On 23/07/2025 17:29, Alexander Monakov wrote:
On Wed, 23 Jul 2025, Jan Hubicka via Gcc wrote:
Thank you for the careful explanation. It seems like all the "innermost" blocks
would need to be instrumented, and in most cases the rest can be assumed. Unfortunately,
that probably means instrumenting the hottest blocks, but hopefully/maybe/possibly
there's no so many of them. I'll take a look at the selection algorithm and figure out
how it's working, but I assume I will end up needing a matching gcov to go with the new
instrumentation.
I think you can work on the instrumentation part by keeping the counter format
and just changing the update to set bit zero.
we build minimum spaning tree of the CFG and then instrument all
non-spanning edges. Since typical out-degree of a basic block is 2 you
get approximately as many counters as basic blocks. The counts on the
spaning tree are then determined by Kirhoff law.

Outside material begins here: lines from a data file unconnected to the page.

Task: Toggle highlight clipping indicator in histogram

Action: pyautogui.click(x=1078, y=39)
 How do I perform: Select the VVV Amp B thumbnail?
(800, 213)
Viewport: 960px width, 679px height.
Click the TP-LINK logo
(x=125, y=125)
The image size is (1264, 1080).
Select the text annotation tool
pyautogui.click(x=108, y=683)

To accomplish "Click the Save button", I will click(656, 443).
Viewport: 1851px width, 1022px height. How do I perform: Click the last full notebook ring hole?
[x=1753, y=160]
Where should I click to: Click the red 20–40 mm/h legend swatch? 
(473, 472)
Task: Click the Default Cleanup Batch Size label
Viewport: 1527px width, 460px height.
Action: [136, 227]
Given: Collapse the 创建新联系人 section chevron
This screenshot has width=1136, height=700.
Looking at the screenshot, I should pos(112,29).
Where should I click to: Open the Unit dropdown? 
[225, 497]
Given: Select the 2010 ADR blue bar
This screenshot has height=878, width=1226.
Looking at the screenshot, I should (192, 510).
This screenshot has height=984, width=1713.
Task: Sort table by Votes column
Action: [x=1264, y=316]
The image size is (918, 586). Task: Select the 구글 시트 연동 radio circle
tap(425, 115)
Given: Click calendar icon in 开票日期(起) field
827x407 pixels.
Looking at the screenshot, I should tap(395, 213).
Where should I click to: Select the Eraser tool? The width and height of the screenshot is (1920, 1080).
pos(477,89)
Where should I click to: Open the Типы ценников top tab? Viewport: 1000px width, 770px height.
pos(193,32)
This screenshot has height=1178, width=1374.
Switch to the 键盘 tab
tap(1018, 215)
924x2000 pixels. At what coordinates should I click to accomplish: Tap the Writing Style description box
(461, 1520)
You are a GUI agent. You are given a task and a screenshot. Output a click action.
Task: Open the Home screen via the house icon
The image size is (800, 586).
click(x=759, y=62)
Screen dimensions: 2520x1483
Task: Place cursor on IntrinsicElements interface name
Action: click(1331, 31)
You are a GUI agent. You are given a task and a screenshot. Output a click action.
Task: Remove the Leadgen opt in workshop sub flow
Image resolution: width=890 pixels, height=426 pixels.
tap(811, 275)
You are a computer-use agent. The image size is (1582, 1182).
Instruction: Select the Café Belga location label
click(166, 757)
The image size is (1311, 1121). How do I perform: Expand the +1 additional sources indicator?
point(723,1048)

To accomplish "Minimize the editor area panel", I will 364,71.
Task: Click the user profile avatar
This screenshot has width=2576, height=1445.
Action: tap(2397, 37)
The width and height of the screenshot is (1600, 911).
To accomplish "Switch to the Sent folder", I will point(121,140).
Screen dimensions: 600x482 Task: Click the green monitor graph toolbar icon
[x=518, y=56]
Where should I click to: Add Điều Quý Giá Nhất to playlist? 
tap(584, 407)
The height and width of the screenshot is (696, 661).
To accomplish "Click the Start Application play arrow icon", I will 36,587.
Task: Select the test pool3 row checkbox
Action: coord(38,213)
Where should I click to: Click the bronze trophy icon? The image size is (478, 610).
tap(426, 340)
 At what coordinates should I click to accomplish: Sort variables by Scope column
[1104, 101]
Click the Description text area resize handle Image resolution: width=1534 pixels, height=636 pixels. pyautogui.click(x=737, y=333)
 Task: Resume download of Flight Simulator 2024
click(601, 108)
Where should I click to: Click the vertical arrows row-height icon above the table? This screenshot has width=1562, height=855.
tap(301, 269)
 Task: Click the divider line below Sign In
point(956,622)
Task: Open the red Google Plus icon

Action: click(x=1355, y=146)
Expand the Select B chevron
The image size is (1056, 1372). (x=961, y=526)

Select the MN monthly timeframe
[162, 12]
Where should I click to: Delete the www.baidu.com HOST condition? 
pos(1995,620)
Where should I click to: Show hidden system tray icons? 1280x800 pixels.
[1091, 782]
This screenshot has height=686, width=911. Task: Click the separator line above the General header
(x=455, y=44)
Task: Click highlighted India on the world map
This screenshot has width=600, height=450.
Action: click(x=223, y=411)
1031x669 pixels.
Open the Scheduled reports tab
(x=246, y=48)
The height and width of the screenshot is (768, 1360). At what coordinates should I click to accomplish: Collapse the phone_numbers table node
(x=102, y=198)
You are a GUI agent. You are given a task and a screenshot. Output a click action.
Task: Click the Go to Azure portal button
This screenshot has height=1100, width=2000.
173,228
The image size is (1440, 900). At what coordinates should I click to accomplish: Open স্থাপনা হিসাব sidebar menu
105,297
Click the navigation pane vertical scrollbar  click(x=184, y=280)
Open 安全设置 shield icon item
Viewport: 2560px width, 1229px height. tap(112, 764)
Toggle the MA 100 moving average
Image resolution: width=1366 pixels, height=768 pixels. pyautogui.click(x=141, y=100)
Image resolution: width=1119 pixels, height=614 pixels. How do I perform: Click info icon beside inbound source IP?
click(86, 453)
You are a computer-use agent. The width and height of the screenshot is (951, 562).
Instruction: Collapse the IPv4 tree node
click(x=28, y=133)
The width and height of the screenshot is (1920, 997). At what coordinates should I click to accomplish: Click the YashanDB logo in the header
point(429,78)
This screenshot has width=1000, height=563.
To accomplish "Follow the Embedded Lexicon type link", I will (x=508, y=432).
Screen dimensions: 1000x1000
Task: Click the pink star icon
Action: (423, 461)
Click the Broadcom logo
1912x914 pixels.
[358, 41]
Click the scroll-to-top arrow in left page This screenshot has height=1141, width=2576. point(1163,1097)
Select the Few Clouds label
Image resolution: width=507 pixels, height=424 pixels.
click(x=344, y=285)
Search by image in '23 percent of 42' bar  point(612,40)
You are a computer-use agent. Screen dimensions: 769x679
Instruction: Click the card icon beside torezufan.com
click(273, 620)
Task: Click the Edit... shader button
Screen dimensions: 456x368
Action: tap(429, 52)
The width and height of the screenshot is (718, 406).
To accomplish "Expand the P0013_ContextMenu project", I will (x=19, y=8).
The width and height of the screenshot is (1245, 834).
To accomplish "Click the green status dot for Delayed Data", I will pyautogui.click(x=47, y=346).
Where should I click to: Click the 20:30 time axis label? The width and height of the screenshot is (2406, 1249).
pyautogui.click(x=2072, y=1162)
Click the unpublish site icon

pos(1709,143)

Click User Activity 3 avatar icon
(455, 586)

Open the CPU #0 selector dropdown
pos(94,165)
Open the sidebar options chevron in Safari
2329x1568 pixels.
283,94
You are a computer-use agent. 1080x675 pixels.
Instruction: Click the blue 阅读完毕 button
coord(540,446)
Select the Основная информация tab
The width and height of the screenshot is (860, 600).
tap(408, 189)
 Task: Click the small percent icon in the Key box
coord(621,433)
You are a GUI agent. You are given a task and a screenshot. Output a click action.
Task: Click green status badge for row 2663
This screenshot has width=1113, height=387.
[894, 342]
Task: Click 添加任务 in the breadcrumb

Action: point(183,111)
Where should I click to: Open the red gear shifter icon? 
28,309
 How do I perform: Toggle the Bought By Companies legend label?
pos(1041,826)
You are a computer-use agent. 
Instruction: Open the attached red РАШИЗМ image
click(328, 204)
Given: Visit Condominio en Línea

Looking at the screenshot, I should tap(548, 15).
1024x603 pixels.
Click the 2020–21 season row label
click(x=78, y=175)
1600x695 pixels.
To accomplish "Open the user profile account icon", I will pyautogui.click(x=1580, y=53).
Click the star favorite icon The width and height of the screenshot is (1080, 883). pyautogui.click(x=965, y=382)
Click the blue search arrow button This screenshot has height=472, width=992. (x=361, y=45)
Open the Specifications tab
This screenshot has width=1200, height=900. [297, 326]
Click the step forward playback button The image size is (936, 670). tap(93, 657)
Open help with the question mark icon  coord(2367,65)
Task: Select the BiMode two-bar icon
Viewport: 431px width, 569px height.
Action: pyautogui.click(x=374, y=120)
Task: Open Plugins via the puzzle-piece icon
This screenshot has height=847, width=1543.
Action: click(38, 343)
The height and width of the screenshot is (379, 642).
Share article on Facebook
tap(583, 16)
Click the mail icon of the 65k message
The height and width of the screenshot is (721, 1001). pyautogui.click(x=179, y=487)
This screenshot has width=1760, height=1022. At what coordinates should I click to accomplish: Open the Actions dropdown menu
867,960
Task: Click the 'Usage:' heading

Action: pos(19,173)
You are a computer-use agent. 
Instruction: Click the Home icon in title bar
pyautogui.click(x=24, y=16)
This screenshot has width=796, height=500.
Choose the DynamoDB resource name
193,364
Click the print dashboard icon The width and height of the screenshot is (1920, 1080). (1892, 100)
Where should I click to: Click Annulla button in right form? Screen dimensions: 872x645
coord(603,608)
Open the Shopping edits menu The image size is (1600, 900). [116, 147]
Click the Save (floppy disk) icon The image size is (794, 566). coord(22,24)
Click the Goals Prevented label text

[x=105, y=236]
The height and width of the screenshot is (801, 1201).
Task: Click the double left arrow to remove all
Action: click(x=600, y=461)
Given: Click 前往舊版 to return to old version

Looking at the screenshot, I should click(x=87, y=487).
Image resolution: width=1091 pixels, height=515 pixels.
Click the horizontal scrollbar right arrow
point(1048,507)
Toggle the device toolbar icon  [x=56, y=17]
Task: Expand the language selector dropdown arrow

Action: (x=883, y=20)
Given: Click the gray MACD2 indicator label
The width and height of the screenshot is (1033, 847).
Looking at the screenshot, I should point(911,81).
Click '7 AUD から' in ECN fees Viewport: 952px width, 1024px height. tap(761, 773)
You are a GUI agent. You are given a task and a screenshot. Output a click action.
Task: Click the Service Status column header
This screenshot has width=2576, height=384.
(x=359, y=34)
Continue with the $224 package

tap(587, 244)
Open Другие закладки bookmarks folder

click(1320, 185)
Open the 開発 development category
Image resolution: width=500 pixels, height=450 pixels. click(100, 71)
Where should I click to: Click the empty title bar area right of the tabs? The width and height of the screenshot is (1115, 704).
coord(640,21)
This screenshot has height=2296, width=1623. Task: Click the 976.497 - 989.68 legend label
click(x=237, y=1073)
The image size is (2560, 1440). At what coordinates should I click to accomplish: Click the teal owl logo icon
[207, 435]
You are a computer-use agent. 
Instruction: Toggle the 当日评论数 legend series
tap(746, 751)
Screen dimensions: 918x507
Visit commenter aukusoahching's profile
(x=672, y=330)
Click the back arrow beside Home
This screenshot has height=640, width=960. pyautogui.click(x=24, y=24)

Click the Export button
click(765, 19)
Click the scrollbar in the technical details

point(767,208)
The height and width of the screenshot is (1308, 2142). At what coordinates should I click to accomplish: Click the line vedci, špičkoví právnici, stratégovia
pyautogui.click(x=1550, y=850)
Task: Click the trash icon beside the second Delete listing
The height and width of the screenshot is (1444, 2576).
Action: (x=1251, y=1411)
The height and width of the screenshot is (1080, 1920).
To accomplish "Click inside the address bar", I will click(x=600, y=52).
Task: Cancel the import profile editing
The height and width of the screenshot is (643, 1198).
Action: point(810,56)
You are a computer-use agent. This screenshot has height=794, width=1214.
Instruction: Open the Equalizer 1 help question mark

https://dl.acm.org/doi/pdf/10.1145/183432.183527
If you want to track bits, you may simply instrument all edges and the
data size would be still approx 32times smaller at the expense of more
work in code segment. You can optimize this. If BB has only one
sucessor S you know that if BB is executed, S is also executed. Not sure
if you can do much better.
Isn't it the case that if a given BB is executed, then *all* its dominators
were executed, and some of its post-dominators too, except when a call could
terminate the program? So instrumenting the entry BB is necessary only if it's
the only block in a function, or contains a possible-terminating call. And
this can be generalized to BBs of the dominator tree?
If I understand it correctly, the compiler instruments edges (arcs,
branches), not blocks. There are more edges than blocks, but if you
want to test all code paths then you need to know how you got to the
block. The algorithm tries to minimize the number of counters while
still preserving knowledge of the paths.
Actually, I'm unsure what to do about this since gcov primarily just
reports how many times a line has been visited. Probably many users
don't care about the edges, and I could have it simply record visited
blocks, but a really thorough code coverage report would also include
edges not taken (gcov -g). I need to ask my user what they expect. My
intuition is to keep it as is, unless it's expensive (not obviously so)
and more extreme savings are required.